AN 11-year-old boy suffered a deformity in his spine after an angry teacher straddled his back and shoulder. Another teacher forced two second graders to eat pencil shavings and one of them died.

These cases have made the corporal punishment of children the somber talk of the town these last two weeks.

Authorities here and abroad know that about 26 percent of all children in Asia are victims of corporal punishment meted out to them by parents, guardians and teachers. The number of child-abuse cases (including sexual molestation and rape) is high. Experts in the Human Rights Commission and the Department of Social Welfare note that what gets reported to the police is but a fraction of the true statistics.

A sign that we have not yet really come out of the Dark Ages is that spanking, or smacking, as the British prefer to call it, is accepted as something parents have a right to do to their children.

The saw “spare the rod and spoil the child” continues to be the allegedly divine mandate to punish boys and girls corporeally. That mentality is grossly wrong. Although the Old Testament, especially in Proverbs, has many references to “the rod,” the New Testament does not. And there are as many biblical experts who use their scholarship to validate corporal punishment as there are who read “rod” in the Scriptures to mean “iron discipline” but not necessarily the infliction of physical pain.

Studies indicate that even moderate spanking can ruin the adulthood of some children. Not all but a sizable minority of children who have experienced spanking develop anxiety neuroses, major depression, drug and alcohol addiction when they become grown-ups.

In New Zealand scientists have seen that one in three boys has a mood-altering gene which, among 85 percent of those who have suffered grave child-abuse including frequent spanking and constant scoldings, will develop criminal and antisocial behavior when they get older.

Three of the world’s foremost names in pediatrics, child development science and the art of parenting—the USA’s Drs. T. Berry Brazelton, Penelope Leach and Benjamin Spock—all vigorously oppose spanking. The American Psychological Association and the USA’s National Association of Social Workers follow the lead of Spock, Leach and Brazelton.

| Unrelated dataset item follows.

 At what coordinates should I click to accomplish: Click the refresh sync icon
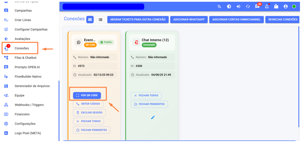(248, 6)
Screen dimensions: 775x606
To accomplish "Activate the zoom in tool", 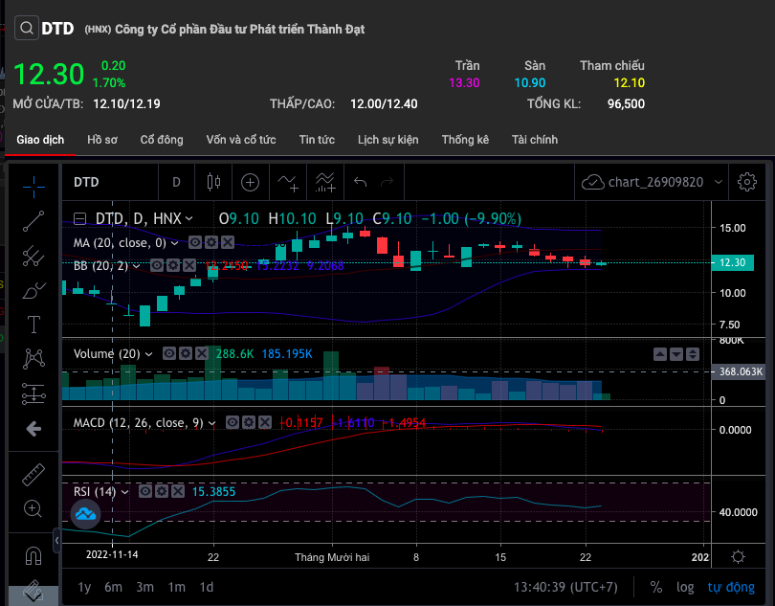I will tap(34, 508).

The majority—85 percent—of the members of the American Academy of Pediatrics either reject any kind of parental corporal punishment or allow it only in limited circumstances and under strict conditions and subject to rigid rules.

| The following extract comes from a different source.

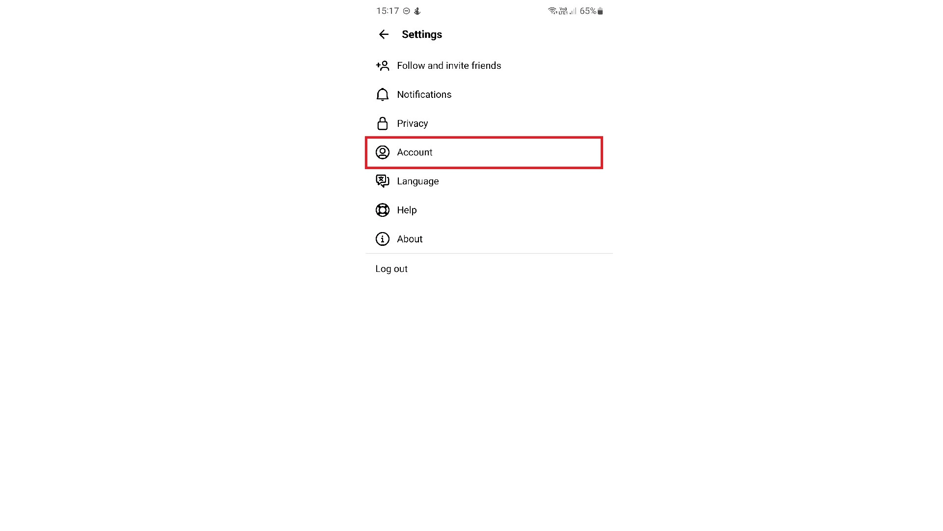Open the Privacy settings entry

(x=489, y=123)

Most experts agree that all mankind will develop a peaceful, nonviolent and harmonious culture only when corporal punishment of children, including even the mildest form of spanking, is banned.

Unfortunately, among the ignorant and incorrigibly traditional parents and husbands, child- and wife-beating continues to be jealously treasured as an inalienable right.

In the West countries have banned spanking—although in Britain a parent’s right to smack a child is still absolutely prohibited.

We have laws that criminalize all kinds of violence—even attempted violence—on adults. Why don’t we also have laws making child-beating, especially by parents and teacher, a criminal act? Such a law will help make child-abuse eventually disappear in the Philippines.

In enforcing and publicizing that law, the authorities will be raising the level of human compassion and civilized culture among parents and teachers.